→ **To be done**
In every one of the records below, could you switch "Find the location of a particular element" to "Locate a specific element" and leave everything else as it is?

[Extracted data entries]
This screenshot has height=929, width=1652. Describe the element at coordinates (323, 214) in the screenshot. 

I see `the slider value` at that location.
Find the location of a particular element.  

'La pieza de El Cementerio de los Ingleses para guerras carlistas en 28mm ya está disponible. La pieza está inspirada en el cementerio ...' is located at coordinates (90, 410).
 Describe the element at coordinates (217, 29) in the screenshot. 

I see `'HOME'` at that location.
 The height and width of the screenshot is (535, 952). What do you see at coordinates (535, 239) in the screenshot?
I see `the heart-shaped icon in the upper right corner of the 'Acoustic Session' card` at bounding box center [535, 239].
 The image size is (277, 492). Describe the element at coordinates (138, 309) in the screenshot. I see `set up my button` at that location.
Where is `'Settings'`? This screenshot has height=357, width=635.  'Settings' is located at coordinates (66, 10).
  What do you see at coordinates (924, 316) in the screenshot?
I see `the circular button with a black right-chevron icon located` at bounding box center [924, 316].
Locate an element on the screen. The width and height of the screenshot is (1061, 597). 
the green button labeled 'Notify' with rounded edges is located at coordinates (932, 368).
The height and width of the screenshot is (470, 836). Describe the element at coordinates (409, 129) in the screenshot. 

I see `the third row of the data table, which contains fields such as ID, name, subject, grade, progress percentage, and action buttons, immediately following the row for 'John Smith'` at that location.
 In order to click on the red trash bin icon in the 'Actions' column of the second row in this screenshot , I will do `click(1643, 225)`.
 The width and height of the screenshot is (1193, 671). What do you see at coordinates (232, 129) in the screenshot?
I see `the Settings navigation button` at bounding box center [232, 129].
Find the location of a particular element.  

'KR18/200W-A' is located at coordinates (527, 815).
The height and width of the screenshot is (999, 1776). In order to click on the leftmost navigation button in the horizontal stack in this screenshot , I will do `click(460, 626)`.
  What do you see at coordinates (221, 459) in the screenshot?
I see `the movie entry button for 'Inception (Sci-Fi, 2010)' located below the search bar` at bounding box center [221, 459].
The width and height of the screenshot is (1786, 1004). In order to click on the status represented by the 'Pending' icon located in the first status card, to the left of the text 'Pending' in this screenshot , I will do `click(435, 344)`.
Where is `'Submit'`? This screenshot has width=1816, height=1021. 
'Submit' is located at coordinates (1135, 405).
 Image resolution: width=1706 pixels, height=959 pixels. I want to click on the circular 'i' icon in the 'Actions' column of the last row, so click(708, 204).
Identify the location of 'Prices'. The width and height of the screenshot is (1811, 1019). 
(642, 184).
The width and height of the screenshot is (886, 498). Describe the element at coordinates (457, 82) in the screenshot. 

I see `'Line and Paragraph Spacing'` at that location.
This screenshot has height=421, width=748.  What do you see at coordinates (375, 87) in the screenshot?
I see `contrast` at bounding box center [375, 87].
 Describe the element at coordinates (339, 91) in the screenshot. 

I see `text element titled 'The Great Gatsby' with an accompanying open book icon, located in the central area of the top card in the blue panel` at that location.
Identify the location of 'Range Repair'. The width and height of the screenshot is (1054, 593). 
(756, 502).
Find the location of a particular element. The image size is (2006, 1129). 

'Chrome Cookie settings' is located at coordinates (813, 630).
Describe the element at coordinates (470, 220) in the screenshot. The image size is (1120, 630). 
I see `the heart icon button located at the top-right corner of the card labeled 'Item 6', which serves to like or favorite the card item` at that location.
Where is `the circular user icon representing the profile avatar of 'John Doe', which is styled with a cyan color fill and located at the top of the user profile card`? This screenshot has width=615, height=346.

→ **Right answer**
This screenshot has height=929, width=1652. Describe the element at coordinates (323, 214) in the screenshot. 

I see `the slider value` at that location.
Locate a specific element.  

'La pieza de El Cementerio de los Ingleses para guerras carlistas en 28mm ya está disponible. La pieza está inspirada en el cementerio ...' is located at coordinates (90, 410).
 Describe the element at coordinates (217, 29) in the screenshot. 

I see `'HOME'` at that location.
 The height and width of the screenshot is (535, 952). What do you see at coordinates (535, 239) in the screenshot?
I see `the heart-shaped icon in the upper right corner of the 'Acoustic Session' card` at bounding box center [535, 239].
 The image size is (277, 492). Describe the element at coordinates (138, 309) in the screenshot. I see `set up my button` at that location.
Where is `'Settings'`? This screenshot has height=357, width=635.  'Settings' is located at coordinates (66, 10).
  What do you see at coordinates (924, 316) in the screenshot?
I see `the circular button with a black right-chevron icon located` at bounding box center [924, 316].
Locate an element on the screen. The width and height of the screenshot is (1061, 597). 
the green button labeled 'Notify' with rounded edges is located at coordinates (932, 368).
The height and width of the screenshot is (470, 836). Describe the element at coordinates (409, 129) in the screenshot. 

I see `the third row of the data table, which contains fields such as ID, name, subject, grade, progress percentage, and action buttons, immediately following the row for 'John Smith'` at that location.
 In order to click on the red trash bin icon in the 'Actions' column of the second row in this screenshot , I will do `click(1643, 225)`.
 The width and height of the screenshot is (1193, 671). What do you see at coordinates (232, 129) in the screenshot?
I see `the Settings navigation button` at bounding box center [232, 129].
Locate a specific element.  

'KR18/200W-A' is located at coordinates (527, 815).
The height and width of the screenshot is (999, 1776). In order to click on the leftmost navigation button in the horizontal stack in this screenshot , I will do `click(460, 626)`.
  What do you see at coordinates (221, 459) in the screenshot?
I see `the movie entry button for 'Inception (Sci-Fi, 2010)' located below the search bar` at bounding box center [221, 459].
The width and height of the screenshot is (1786, 1004). In order to click on the status represented by the 'Pending' icon located in the first status card, to the left of the text 'Pending' in this screenshot , I will do `click(435, 344)`.
Where is `'Submit'`? This screenshot has width=1816, height=1021. 
'Submit' is located at coordinates (1135, 405).
 Image resolution: width=1706 pixels, height=959 pixels. I want to click on the circular 'i' icon in the 'Actions' column of the last row, so click(708, 204).
Identify the location of 'Prices'. The width and height of the screenshot is (1811, 1019). 
(642, 184).
The width and height of the screenshot is (886, 498). Describe the element at coordinates (457, 82) in the screenshot. 

I see `'Line and Paragraph Spacing'` at that location.
This screenshot has height=421, width=748.  What do you see at coordinates (375, 87) in the screenshot?
I see `contrast` at bounding box center [375, 87].
 Describe the element at coordinates (339, 91) in the screenshot. 

I see `text element titled 'The Great Gatsby' with an accompanying open book icon, located in the central area of the top card in the blue panel` at that location.
Identify the location of 'Range Repair'. The width and height of the screenshot is (1054, 593). 
(756, 502).
Locate a specific element. The image size is (2006, 1129). 

'Chrome Cookie settings' is located at coordinates (813, 630).
Describe the element at coordinates (470, 220) in the screenshot. The image size is (1120, 630). 
I see `the heart icon button located at the top-right corner of the card labeled 'Item 6', which serves to like or favorite the card item` at that location.
Where is `the circular user icon representing the profile avatar of 'John Doe', which is styled with a cyan color fill and located at the top of the user profile card`? This screenshot has width=615, height=346.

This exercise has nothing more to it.